Concerning again the complexity of tumour microenvironments, Wieleba et al. [18] have reviewed the literature on 3D in vitro models of lung cancer, which still represents the most common cancer type. The authors focused on the key factors of lung-cancer biology, its microenvironment, and the current clinical challenges in therapeutic management. The review also summarized the most relevant strategies for in vitro models to assess the tumour microenvironment crosstalk, discussing the advantages and limitations of different settings. Research advancements in this field will facilitate the pre-clinical validation of new therapies to obtain more relevant and personalized results for faster clinical translation.

A very novel field of research concerns the altered ECM and mechanical features of the tumour environment, which appears to oppose immune-cell infiltration as a mechanism of immune-escaping.
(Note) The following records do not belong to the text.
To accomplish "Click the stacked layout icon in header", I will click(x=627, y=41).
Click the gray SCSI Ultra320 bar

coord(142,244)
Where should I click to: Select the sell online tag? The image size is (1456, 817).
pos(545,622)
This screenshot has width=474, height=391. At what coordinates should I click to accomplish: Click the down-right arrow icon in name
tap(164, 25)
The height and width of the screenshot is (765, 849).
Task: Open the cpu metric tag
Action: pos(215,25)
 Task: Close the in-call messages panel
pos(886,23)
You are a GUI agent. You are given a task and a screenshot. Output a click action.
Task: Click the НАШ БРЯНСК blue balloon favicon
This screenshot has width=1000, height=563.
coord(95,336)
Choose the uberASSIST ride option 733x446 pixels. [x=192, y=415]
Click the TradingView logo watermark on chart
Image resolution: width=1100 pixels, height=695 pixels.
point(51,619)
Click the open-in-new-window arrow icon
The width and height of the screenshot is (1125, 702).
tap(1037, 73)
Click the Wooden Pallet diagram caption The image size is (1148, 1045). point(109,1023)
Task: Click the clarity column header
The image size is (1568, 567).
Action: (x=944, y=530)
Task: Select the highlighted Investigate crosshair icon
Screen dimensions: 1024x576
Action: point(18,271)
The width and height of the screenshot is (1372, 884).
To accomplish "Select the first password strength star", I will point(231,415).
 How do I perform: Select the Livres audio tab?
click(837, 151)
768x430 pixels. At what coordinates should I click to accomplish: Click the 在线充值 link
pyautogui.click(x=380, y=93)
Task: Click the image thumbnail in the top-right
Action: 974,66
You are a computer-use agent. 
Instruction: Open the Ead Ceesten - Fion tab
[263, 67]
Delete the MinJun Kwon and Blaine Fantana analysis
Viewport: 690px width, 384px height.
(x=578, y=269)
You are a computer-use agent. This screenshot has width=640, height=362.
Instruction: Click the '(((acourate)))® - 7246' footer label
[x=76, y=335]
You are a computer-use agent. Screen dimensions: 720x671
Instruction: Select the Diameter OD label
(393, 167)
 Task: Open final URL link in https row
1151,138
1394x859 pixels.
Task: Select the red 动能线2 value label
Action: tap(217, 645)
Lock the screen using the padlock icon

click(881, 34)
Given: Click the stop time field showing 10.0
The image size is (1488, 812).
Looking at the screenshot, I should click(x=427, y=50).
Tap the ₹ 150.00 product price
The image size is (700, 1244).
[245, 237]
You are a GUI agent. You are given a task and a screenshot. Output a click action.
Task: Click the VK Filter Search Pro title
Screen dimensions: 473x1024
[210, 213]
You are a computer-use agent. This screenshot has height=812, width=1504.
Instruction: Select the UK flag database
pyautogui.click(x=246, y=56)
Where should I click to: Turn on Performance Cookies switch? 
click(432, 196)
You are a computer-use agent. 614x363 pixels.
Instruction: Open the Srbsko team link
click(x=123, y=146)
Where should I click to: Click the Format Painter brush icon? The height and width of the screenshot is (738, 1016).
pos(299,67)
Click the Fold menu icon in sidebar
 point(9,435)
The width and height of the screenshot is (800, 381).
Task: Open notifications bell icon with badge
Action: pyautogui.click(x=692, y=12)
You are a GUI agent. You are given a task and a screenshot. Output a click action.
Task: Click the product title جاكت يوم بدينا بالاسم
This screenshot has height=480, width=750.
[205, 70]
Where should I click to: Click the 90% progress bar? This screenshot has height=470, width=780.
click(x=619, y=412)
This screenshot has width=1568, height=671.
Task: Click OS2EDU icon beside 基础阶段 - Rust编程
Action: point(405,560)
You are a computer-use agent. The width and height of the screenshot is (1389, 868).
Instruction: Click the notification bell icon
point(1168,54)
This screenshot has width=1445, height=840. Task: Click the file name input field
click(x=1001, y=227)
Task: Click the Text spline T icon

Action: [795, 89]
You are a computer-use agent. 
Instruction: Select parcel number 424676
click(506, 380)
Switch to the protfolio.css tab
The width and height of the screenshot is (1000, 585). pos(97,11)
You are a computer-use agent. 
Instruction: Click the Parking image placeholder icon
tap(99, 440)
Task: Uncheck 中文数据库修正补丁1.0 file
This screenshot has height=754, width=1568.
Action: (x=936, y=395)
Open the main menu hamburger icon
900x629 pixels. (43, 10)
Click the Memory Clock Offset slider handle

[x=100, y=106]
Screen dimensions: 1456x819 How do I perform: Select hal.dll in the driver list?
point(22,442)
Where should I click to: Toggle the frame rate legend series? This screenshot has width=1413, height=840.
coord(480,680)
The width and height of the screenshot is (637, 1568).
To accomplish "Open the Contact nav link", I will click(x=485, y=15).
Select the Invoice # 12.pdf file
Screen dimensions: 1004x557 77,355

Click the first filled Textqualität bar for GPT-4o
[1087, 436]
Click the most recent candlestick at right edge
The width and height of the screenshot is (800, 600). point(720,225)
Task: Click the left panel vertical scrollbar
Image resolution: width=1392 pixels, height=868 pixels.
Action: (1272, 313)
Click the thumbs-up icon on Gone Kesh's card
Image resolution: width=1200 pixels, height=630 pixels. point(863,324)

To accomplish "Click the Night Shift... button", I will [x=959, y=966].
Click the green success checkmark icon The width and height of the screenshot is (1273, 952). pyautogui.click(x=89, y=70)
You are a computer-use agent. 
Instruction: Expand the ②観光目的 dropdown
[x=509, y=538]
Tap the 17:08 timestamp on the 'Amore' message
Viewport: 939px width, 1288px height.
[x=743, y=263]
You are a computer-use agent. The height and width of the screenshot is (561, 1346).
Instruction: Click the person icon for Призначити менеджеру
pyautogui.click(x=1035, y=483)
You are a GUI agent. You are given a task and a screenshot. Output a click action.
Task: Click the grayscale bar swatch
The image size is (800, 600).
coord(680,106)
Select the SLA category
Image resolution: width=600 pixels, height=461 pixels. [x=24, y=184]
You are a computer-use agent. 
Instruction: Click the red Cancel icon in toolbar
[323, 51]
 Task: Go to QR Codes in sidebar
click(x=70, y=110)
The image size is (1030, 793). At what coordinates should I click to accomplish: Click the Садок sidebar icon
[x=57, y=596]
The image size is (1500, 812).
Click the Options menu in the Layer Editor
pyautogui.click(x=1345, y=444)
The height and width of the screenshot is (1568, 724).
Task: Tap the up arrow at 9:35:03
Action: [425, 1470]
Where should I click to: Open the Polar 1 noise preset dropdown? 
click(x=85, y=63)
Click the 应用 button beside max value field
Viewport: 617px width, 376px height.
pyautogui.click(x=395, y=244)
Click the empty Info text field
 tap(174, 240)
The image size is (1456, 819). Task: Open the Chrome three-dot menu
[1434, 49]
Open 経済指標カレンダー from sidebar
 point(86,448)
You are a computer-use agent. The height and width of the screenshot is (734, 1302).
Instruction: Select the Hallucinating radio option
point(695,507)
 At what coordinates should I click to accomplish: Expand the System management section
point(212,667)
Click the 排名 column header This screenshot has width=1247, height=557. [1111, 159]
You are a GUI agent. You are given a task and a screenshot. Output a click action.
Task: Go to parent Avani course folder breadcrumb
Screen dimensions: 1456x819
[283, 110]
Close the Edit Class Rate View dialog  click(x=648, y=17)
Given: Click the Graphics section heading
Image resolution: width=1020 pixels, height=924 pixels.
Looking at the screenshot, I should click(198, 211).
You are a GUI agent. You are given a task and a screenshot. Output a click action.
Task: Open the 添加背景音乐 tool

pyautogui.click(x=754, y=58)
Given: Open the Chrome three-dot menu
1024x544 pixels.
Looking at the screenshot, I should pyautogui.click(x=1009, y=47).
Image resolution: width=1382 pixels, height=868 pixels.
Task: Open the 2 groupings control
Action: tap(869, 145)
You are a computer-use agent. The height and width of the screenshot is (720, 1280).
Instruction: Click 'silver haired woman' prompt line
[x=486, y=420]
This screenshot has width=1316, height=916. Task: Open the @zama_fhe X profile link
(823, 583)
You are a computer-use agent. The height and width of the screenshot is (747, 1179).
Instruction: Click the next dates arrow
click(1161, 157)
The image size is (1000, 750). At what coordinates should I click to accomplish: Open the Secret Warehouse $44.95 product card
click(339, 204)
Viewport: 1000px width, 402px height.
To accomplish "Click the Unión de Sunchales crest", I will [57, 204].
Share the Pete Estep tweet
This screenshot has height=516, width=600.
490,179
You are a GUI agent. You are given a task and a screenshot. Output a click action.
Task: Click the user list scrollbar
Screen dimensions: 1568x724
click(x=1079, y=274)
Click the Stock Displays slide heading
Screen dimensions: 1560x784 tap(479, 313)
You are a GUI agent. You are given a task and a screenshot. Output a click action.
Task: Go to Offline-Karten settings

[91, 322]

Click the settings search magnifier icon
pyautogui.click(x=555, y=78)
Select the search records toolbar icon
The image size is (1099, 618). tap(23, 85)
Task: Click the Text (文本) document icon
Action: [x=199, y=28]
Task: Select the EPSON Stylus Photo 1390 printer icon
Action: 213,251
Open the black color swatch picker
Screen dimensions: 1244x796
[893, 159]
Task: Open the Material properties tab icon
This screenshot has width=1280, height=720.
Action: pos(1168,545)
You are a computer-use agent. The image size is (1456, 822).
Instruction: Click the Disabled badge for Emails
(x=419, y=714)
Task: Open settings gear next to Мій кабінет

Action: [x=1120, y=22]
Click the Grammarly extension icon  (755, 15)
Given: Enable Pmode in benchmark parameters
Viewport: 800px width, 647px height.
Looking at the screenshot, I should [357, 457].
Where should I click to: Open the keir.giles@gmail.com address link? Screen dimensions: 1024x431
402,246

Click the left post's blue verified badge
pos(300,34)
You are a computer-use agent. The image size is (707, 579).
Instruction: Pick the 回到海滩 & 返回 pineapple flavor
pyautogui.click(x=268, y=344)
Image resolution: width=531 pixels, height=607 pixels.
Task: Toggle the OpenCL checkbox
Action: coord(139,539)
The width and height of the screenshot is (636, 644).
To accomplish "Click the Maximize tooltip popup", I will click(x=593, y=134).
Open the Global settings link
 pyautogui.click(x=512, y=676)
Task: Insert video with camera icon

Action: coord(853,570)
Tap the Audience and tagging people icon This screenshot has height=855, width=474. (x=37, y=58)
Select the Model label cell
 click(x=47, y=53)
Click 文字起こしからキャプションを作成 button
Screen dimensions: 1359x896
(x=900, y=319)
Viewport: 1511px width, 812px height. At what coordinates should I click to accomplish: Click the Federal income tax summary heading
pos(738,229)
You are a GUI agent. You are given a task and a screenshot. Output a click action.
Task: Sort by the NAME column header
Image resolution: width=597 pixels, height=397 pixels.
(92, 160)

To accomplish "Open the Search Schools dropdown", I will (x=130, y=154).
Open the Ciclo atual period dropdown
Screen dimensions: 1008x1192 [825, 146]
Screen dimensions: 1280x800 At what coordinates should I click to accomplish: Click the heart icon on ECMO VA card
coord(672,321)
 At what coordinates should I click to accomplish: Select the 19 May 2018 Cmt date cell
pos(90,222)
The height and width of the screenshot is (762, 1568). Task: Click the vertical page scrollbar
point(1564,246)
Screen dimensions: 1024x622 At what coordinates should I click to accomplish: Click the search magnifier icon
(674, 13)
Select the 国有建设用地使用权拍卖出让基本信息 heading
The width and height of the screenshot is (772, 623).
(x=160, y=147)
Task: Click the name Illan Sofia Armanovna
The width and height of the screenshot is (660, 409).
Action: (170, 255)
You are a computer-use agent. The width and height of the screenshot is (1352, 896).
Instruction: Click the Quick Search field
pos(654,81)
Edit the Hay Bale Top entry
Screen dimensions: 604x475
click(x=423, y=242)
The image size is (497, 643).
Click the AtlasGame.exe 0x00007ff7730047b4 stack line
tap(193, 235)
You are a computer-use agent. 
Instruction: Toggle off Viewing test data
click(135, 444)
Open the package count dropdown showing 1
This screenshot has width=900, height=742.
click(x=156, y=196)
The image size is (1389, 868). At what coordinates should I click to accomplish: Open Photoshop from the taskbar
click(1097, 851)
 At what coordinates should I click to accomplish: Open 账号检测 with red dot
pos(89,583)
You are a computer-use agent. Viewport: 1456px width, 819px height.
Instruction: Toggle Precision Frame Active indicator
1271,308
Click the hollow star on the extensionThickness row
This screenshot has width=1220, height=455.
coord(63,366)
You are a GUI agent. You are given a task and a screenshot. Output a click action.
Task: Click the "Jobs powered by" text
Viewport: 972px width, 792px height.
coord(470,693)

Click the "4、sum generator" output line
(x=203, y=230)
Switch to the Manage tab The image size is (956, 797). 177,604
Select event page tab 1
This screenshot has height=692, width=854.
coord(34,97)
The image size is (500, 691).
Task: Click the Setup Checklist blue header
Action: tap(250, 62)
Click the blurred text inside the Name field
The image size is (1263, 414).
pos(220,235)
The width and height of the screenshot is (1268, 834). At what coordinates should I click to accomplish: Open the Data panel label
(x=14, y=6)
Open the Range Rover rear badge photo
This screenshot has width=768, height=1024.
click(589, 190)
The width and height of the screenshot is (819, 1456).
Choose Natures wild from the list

The abundance of cytotoxic CD8+ cells in the main tumour mass is a predictor of the efficacy of chemotherapy. Chirivì et al. [19] have characterized the phenotypic profiles of CD4+ and CD8+ cells in resting and activated states in a 3D culture system recapitulating the mechanical properties of the tumour, by creating different PEG-fibrinogen-based hydrogels with variable stiffnesses. A high matrix density and stiffness reduced T-cell viability, favouring CD4+ T cells over CD8+ T cells, supporting the notion that the tumour microenvironment might be able to mechanically elude the intervention of cytotoxic lymphocytes. These results shed light on a novel immunosuppressive mechanism within the tumour microenvironment, possibly explaining the correlation between increased mechanical properties in tumours with a worse prognosis in cancer patients.

In conclusion, 3D in vitro models open many possibilities for non-animal research tools, and their translational relevance has been afforded increasing attention. Many challenges still exist, but scientists in this multifaceted and interdisciplinary research field look forward to future exciting developments.